▶ _WHAT IS NEEDED_
Scan the entries below for the word "computer" and copy every line where it turns up.

Stored records
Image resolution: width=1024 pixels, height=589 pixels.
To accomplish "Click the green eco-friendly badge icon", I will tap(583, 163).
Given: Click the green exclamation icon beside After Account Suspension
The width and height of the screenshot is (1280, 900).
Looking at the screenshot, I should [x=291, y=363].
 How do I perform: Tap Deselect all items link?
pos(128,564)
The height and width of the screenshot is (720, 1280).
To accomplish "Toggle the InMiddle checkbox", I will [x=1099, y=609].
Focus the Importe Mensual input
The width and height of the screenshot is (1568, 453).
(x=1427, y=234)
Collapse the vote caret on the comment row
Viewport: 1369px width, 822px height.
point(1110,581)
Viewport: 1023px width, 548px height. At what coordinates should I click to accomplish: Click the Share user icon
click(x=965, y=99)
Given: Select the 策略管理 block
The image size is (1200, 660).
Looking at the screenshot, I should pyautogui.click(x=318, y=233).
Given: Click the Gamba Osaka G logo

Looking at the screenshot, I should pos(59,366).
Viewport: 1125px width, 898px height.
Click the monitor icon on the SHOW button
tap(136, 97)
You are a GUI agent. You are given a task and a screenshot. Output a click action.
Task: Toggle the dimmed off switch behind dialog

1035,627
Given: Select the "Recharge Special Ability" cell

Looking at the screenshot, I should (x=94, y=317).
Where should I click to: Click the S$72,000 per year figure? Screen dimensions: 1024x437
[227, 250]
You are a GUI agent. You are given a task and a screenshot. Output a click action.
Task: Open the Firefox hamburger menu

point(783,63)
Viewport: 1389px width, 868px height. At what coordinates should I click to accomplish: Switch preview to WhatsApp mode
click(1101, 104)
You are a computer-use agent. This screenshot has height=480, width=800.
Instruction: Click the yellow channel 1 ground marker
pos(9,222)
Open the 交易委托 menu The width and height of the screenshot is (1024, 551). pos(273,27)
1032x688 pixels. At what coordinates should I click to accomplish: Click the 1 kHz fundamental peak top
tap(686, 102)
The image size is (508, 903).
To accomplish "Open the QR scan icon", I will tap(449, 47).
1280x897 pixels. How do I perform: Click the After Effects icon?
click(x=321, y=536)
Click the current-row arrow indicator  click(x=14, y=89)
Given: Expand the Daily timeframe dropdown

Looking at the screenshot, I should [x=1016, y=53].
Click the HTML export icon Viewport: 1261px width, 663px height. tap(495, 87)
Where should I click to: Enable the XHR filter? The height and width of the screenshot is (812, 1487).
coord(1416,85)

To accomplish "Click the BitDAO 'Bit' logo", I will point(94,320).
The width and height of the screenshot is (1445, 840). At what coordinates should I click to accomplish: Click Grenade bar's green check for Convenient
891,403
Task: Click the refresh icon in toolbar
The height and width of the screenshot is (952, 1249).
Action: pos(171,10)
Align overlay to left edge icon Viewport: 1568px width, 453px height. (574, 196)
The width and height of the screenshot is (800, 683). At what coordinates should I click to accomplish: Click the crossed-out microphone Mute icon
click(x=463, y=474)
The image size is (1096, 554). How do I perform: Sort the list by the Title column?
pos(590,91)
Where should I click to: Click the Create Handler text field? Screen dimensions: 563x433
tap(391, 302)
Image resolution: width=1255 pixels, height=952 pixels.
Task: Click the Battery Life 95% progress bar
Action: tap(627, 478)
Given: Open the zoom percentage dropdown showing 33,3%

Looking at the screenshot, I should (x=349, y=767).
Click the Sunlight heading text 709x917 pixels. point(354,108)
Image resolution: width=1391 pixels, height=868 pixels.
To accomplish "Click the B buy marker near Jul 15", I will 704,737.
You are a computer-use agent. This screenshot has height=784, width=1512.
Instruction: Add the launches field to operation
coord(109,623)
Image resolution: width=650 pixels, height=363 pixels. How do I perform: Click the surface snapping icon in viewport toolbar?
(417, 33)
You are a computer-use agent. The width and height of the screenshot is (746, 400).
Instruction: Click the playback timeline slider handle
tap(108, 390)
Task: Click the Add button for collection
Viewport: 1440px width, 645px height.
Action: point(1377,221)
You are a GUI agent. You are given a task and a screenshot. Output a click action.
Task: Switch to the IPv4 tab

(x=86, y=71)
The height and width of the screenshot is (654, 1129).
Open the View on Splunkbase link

▶ _FINAL ANSWER_
You are a computer-use agent. This screenshot has height=480, width=800.
You are a computer-use agent. This screenshot has height=784, width=1512.
You are a computer-use agent. The width and height of the screenshot is (746, 400).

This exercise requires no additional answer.